Grief

I saw this twice on Facebook today and it really hit me. It is SO very true. I’m sure that collectively, you and I could easily add more true statements to this. I wish I knew who wrote it to give them proper credit.

I am reposting it here, so I will always have it and so that anyone who may stumble on this blog will find it useful as well.

Whether it is because I am getting older or the fact that we are in the middle of this whole Covid pandemic crap, the truth is that I have seen more death in the past two years than I care to. I’m not just talking about the overabundance of famous people who are dying, but the normal every day people in life – classmates, parents of friends, spouses, teachers, fathers, mothers, siblings, grandparents, co-workers, etc… My Facebook feed provides at least two to three links to obituaries a day now.
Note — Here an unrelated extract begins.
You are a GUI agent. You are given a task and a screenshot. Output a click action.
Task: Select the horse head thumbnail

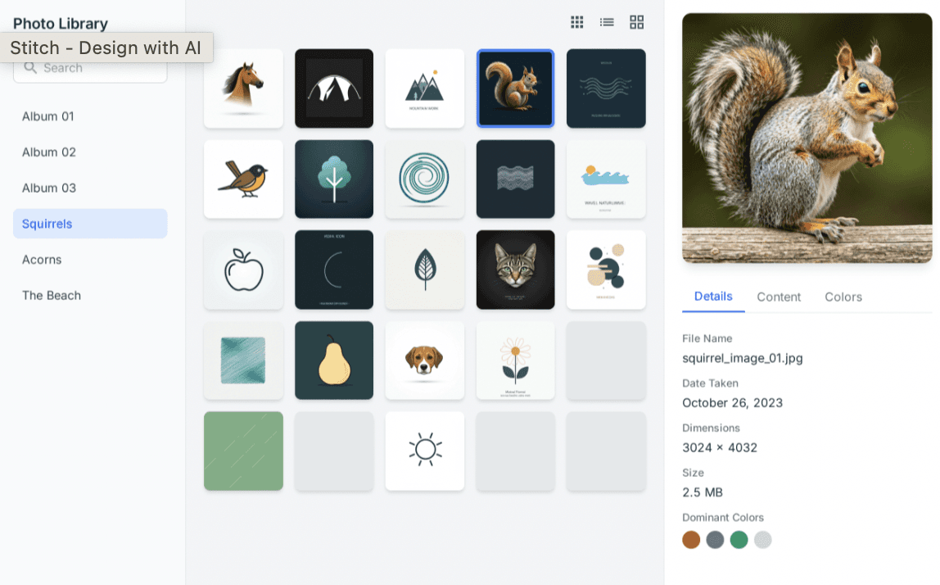point(243,88)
Many of my friends are still trying to cope with losses that are VERY fresh in their minds. I hope that this helps you or someone you may know who is currently dealing with grief – or has been dealing with it for some time.

Grief

Grief doesn’t just show up the day they die

Grief shows up on a random Monday night

Grief shows up in aisle five at the grocery store

Grief shows up when they’re favorite song comes on the radio

Grief shows up at the dining room table

Grief shows up at your graduation and wedding

Grief shows up in the delivery room when they aren’t by your side or in the pictures

Grief shows up on those sleepless nights

Grief shows up when the phone rings and it isn’t them

Grief shows up when you go to dial their number and realize they’ll never answer again

Grief shows up time and time again always unexpected and never invited

Grief doesn’t just show up the day they die

This chart could not be more true….

8 thoughts on “Grief

  1. So true. This post really resonated with me. People often think that after a year or so, that’s it. You’re done. Grief doesn’t expire. Once you realize that, at least you won’t feel ‘faulty’ or ‘wrong’, when it hits you again and again, years later, when you think you should be long ‘over’ it. There is no getting ‘over’ it. You learn to live with it, sometimes it works, sometimes it doesn’t. The grief will always be part of you. I’ve learned that this isn’t necessarily a bad thing. I have grown through grief. I have learned a lot about gratitude. It still sucks. And yet, it’s part of who I am. Thanks for sharing this, Keith! The illustration is bang on!